(Stored data)

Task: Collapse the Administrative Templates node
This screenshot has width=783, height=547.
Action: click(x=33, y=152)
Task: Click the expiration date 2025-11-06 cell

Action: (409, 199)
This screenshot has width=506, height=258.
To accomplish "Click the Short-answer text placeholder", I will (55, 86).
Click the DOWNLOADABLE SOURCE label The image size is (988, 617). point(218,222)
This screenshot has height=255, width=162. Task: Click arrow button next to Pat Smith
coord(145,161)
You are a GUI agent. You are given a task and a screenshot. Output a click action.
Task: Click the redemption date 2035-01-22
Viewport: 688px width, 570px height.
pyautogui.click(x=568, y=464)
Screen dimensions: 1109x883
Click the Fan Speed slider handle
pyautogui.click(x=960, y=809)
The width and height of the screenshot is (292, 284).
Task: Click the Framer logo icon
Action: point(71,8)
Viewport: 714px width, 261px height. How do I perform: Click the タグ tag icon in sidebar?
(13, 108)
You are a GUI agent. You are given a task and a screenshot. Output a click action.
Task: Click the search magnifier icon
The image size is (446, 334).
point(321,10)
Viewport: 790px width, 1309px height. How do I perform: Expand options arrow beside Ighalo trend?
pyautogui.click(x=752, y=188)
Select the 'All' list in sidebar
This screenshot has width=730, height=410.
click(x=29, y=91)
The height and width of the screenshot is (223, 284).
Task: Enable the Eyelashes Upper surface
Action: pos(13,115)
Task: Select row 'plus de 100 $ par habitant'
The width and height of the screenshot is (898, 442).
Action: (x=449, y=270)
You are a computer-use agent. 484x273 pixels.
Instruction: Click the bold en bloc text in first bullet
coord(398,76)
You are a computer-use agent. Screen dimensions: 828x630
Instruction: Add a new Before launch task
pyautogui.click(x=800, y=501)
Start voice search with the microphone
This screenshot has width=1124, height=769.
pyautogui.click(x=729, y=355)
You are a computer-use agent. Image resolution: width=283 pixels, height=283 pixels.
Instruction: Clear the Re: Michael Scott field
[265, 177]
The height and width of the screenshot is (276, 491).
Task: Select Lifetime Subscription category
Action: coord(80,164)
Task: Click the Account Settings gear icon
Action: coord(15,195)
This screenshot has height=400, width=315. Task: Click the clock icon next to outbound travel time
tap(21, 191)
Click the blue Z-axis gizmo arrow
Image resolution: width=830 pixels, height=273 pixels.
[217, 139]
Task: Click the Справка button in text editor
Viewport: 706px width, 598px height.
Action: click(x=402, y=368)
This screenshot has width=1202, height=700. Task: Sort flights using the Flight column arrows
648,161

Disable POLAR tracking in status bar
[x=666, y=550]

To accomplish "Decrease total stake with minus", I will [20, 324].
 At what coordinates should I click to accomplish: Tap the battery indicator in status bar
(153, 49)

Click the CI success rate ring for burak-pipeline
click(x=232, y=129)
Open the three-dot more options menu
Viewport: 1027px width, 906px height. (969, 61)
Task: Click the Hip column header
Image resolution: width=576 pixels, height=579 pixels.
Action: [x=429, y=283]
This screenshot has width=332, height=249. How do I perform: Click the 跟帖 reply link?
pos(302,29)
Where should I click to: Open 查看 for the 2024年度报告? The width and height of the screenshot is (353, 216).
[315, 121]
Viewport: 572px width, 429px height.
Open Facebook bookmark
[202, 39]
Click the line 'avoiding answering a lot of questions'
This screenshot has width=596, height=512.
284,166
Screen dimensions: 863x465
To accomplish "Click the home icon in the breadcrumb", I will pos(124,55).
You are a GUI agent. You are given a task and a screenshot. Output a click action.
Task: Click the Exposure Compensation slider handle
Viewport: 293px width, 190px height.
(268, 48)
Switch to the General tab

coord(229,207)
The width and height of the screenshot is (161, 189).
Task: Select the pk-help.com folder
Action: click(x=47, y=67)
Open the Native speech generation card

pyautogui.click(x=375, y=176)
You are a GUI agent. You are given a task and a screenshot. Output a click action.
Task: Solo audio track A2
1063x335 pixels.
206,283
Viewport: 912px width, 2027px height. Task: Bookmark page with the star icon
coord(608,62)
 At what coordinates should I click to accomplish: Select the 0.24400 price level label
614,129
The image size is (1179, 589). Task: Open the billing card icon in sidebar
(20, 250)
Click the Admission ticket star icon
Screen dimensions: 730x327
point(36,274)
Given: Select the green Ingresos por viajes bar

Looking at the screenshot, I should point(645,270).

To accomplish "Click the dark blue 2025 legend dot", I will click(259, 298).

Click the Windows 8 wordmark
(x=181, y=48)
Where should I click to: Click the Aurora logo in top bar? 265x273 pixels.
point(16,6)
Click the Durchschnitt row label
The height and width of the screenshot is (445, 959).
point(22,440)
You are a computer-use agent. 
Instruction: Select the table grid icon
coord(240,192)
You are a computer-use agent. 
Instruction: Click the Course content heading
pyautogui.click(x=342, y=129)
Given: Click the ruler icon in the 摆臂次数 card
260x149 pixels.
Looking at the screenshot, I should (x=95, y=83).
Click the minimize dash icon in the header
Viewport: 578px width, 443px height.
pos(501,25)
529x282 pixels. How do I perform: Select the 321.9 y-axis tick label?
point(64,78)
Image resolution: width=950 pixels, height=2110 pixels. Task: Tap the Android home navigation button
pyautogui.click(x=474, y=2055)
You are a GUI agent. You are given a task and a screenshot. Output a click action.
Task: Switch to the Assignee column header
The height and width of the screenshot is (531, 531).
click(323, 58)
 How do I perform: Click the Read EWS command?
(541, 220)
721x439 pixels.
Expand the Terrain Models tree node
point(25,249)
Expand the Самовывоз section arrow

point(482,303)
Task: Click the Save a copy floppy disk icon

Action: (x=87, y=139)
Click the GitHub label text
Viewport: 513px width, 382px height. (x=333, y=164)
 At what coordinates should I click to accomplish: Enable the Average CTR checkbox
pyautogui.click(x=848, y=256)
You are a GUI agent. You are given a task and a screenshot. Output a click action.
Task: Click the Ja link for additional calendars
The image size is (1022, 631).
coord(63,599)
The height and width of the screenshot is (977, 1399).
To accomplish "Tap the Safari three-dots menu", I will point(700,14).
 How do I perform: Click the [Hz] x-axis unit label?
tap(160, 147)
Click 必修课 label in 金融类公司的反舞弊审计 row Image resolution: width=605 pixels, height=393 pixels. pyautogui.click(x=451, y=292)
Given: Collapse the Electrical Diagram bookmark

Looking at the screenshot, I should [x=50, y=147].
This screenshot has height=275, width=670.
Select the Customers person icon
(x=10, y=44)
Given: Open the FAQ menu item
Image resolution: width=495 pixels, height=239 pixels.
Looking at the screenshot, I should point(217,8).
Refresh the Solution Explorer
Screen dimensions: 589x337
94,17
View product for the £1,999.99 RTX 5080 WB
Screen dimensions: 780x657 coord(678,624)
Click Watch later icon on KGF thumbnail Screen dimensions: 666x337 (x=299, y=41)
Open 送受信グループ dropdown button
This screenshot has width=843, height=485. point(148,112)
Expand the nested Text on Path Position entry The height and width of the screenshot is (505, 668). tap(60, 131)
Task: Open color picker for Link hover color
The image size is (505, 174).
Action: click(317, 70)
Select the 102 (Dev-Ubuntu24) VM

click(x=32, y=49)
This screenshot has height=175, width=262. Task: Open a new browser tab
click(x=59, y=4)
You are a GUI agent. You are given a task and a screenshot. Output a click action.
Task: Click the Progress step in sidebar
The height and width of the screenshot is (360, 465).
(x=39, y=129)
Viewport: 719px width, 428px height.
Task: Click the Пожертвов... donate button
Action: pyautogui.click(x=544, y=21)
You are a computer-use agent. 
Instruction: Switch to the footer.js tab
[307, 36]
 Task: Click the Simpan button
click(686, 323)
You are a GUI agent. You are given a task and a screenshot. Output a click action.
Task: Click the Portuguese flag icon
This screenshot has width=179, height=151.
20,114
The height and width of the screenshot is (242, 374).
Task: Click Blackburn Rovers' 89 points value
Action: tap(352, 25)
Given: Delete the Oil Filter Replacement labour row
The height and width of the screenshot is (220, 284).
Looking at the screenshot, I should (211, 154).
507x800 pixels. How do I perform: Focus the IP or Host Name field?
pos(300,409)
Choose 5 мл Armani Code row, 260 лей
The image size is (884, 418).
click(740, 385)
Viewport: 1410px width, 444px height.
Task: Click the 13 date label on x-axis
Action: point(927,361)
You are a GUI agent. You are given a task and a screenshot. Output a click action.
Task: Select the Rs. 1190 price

> _TASK REQUIREMENTS_
Transcribe only the lines from the beginning of the entries to the line with "Select the 'All' list in sidebar", inclusive, exactly as written.

> _TASK SOLUTION_
Task: Collapse the Administrative Templates node
This screenshot has width=783, height=547.
Action: click(x=33, y=152)
Task: Click the expiration date 2025-11-06 cell

Action: (409, 199)
This screenshot has width=506, height=258.
To accomplish "Click the Short-answer text placeholder", I will (55, 86).
Click the DOWNLOADABLE SOURCE label The image size is (988, 617). point(218,222)
This screenshot has height=255, width=162. Task: Click arrow button next to Pat Smith
coord(145,161)
You are a GUI agent. You are given a task and a screenshot. Output a click action.
Task: Click the redemption date 2035-01-22
Viewport: 688px width, 570px height.
pyautogui.click(x=568, y=464)
Screen dimensions: 1109x883
Click the Fan Speed slider handle
pyautogui.click(x=960, y=809)
The width and height of the screenshot is (292, 284).
Task: Click the Framer logo icon
Action: point(71,8)
Viewport: 714px width, 261px height. How do I perform: Click the タグ tag icon in sidebar?
(13, 108)
You are a GUI agent. You are given a task and a screenshot. Output a click action.
Task: Click the search magnifier icon
The image size is (446, 334).
point(321,10)
Viewport: 790px width, 1309px height. How do I perform: Expand options arrow beside Ighalo trend?
pyautogui.click(x=752, y=188)
Select the 'All' list in sidebar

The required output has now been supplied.